Welcome to Great Moments in Parenting, a series in which fathers explain a parenting hurdle they faced and the unique way they overcame it. Here, Adam a dad from Atlanta, Georgia, explains the excellent a-ha moment he had with his daughter when they were playing basketball.
My daughter was probably about eight years old. She was trying to play basketball on the court. She had typically had a lot of problems getting the ball in the basket. Her upper body strength may not have been what it needed to be. She was too short, really, and she couldn’t get that ball up there. Either she couldn’t go high enough or it went wide.
I’m certified in the Feldenkrais method of exercise therapy and it’s given me a lot of insight in how to redirect people’s learning processes. I’m sure it informed my choice in how I approached the problem. I didn’t want to tell her ‘don’t give up’ or ‘push harder’ or ‘keep trying.’ So I changed the goal for her.
She was about to give up and I said, ‘Do one more thing for me before you quit. I want you to take 20 shots at that basket, but I want you to miss. I don’t want you to make any of the baskets.’ But I said, ‘You can’t just miss. You have to just barely miss. And if you get it in, you lose.’ I don’t know why, but she went ahead and did it. After only a couple of shots, that ball started going in.
She was surprised. I think it helped her. She did go on to play basketball with other kids in a league, and she did just fine, and that was great. But I knew why it worked — and I don’t think she did, although maybe she knows why now. She’s almost 20 now. But it worked because first of all, we took the shame out of the whole activity. She was supposed to fail. So if she failed to fail, she would succeed. Basically, she was either going to succeed or she was going to succeed.
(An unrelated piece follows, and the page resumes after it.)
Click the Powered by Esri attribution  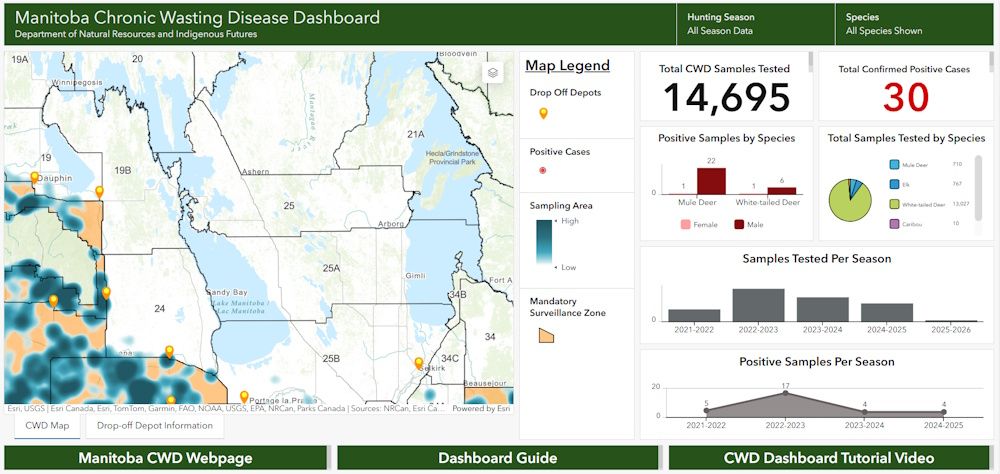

Sometimes when we try to achieve a goal, there’s a whole lot of baggage attached to that, and I just took the baggage away so all she had to focus on was the task. If my daughter had to shoot a goal, and she failed, it would change what kind of person she is to her, it said something about who she was as a person, and if she was successful. I knew she was susceptible to that kind of thought process because I’m susceptible to that kind of thought process. By telling her she had to just barely miss the goal, that’s such a strange thing to do that she couldn’t attach it to any emotional resonance in herself. It was just weird.
Like, why would you try to just barely miss? So she was completely focused on the actual activity. And because she wasn’t a fantastic basketball player, she couldn’t just barely miss. Instead, she got it in, because you have to be really good to just barely miss the goal, but if you’re not that good, you’re going to get it in.
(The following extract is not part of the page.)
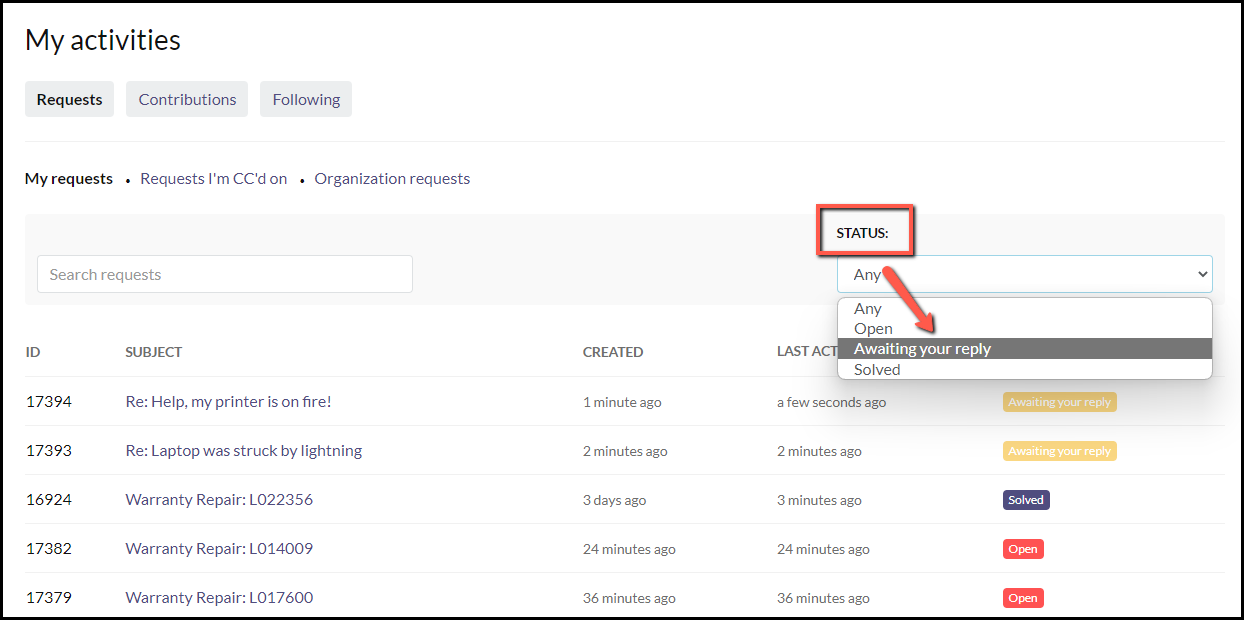
Task: Pick Solved in the status list
Action: pos(877,370)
The Feldenkrais Method examines a person’s ability to understand their own capacity by taking away everything except for the idea of functional movement. The method has people engage in some kind of movement task — like reaching, twisting, or turning, and adding some kind of examination to that which is curious, patient, and tends to have no goals attached to it. If that activity is done curiously, it takes away all the stress. It’s such a strange movement, just like the basketball goal thing, that you get really interested in exactly what it is you’re doing. When you start paying attention to what you’re doing as opposed to who you should be, amazing things can happen. When you come out of that exploration, you find that your body image has changed, you feel different, you walk different, and you can do different things.
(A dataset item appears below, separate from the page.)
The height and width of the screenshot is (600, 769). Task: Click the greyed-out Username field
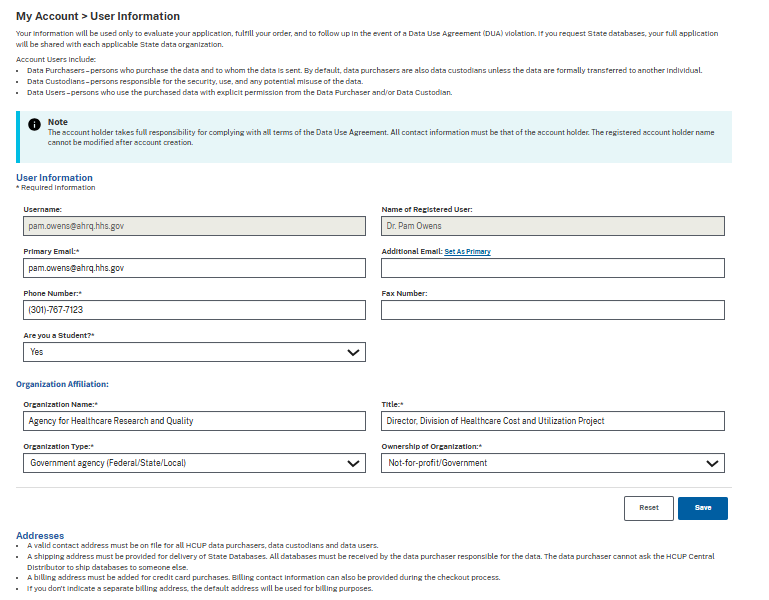[194, 226]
It changed everything. It changed the way she looked at the goal and the way she thought about using her arms and her body and it worked. I was really pleased that it worked. It didn’t necessarily have to, but I’m really happy that it did.
Basketball has never been a huge part of her life or anything like that, but she was on the court and she was frustrated that she couldn’t get the ball in. So it was a great moment for her. I just had an insight and I was able to sufficiently create a lesson that I didn’t have any attachment to, whether she got that in the goal or not.